**TASK MATERIAL**
--
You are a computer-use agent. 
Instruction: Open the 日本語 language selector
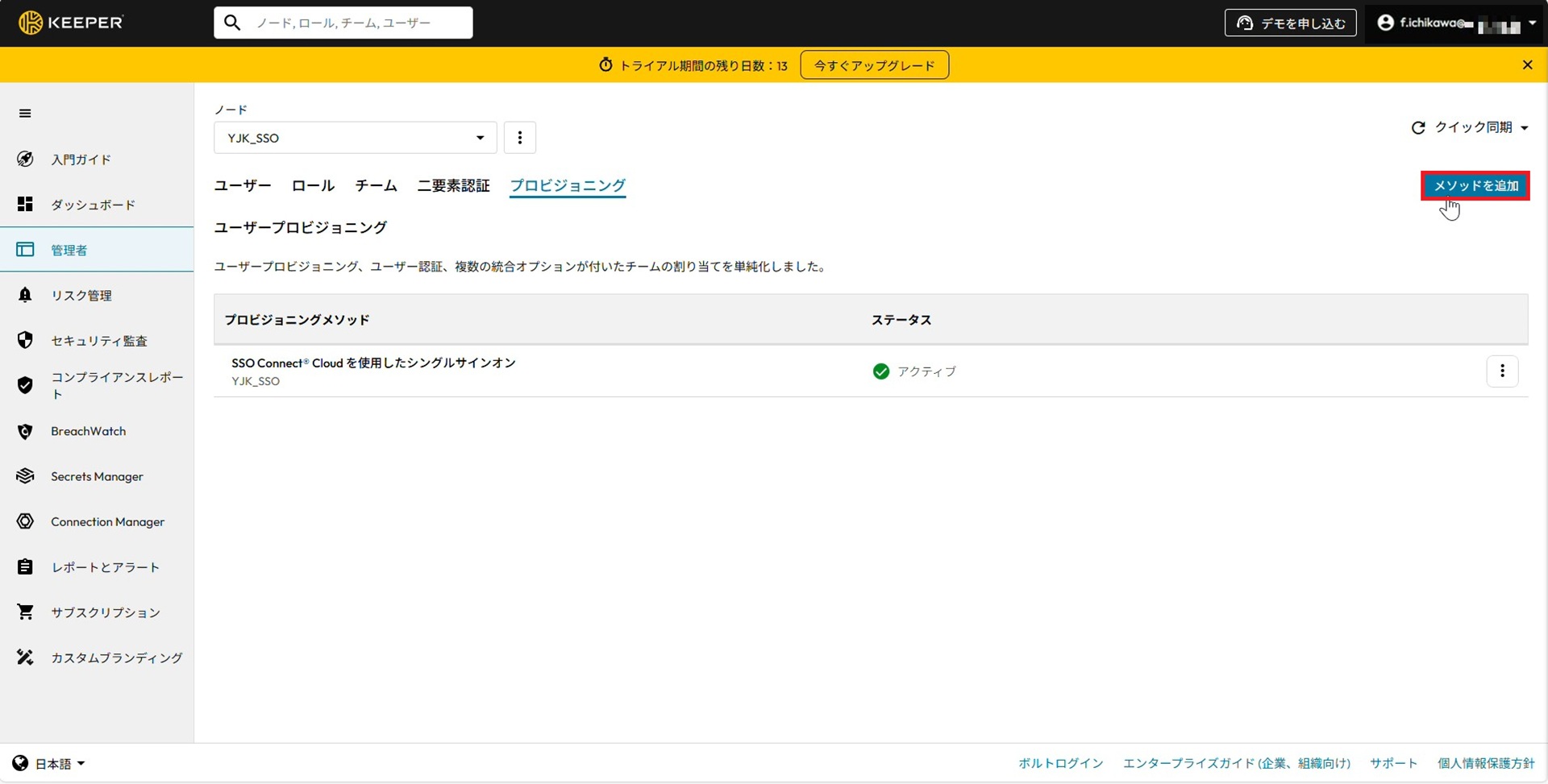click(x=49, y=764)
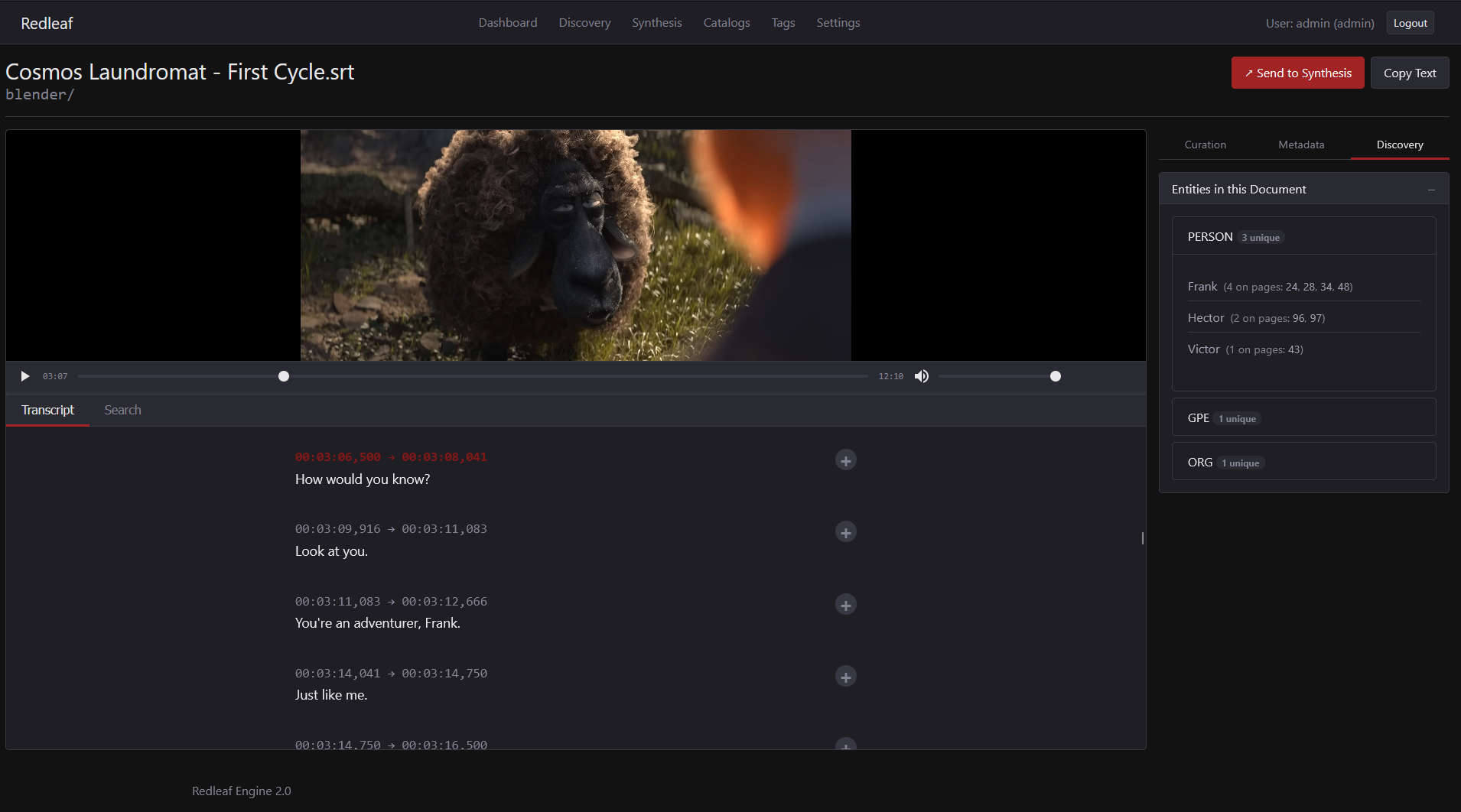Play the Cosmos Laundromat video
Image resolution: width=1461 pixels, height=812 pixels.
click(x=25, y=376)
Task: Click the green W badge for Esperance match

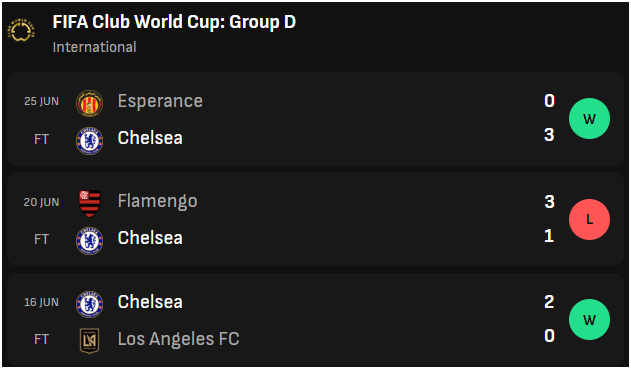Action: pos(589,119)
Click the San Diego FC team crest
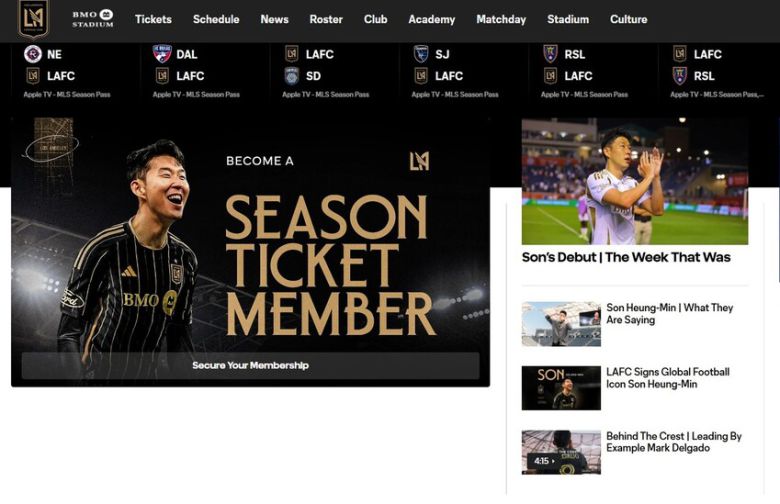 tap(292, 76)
--
**WHAT TO PRODUCE**
Transcribe the full listing above exactly as it stands, minus the pictures.

**SOLUTION FOR THIS EXERCISE**
You are a computer-use agent. 
Instruction: Open the 日本語 language selector
click(x=49, y=764)
Play the Cosmos Laundromat video
Image resolution: width=1461 pixels, height=812 pixels.
click(x=25, y=376)
Task: Click the green W badge for Esperance match

Action: pos(589,119)
Click the San Diego FC team crest
 tap(292, 76)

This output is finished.